What can a favor look like?

Maybe you didn’t plan your day out very well, and you didn’t leave yourself time to grocery shop, so someone else does that shopping for you. Or you’re running late for work, so your partner makes you breakfast and lunch. Or your friend is willing to reschedule quality time, to give you the time to finish an assignment or to let you be an introverted blanket burrito.

Those favors are generally one person going to mild inconvenience to save someone else a much greater inconvenience. Your friend is usually going to be happy to do that favor for you, because it doesn’t cost much from their time/energy reserves, and it fixes a problem that you have.

 

Sometimes a favor is a much bigger deal, when we need help with the big stuff.

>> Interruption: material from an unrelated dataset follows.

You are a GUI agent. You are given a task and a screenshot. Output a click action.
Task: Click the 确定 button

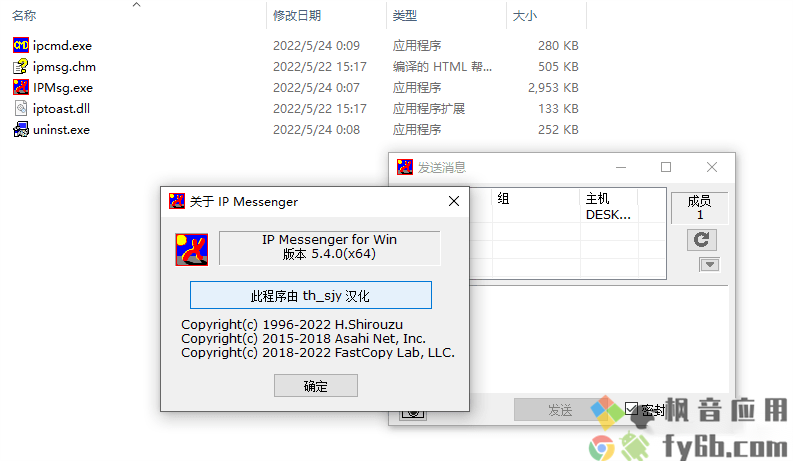[x=316, y=386]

A family illness and a broken car mean that you need to ask a loved one to cancel big plans in order to drive you to another state. A car emergency has you borrowing a large sum of money from your family, who need to some careful budgeting as a result. An injury means that your partner has to accompany you everywhere you go for a while, and the strain is difficult on them.

That kind of favor takes a lot more out of your loved one. I imagine they’re still happy to help (though often people can feel obligated, and aren’t actually happy to do that thing), but it takes its own emotional or tangible toll on them.

 

Either way, you’re grateful that someone is willing to do that thing for you. So what’s one of the best ways to show how grateful you are?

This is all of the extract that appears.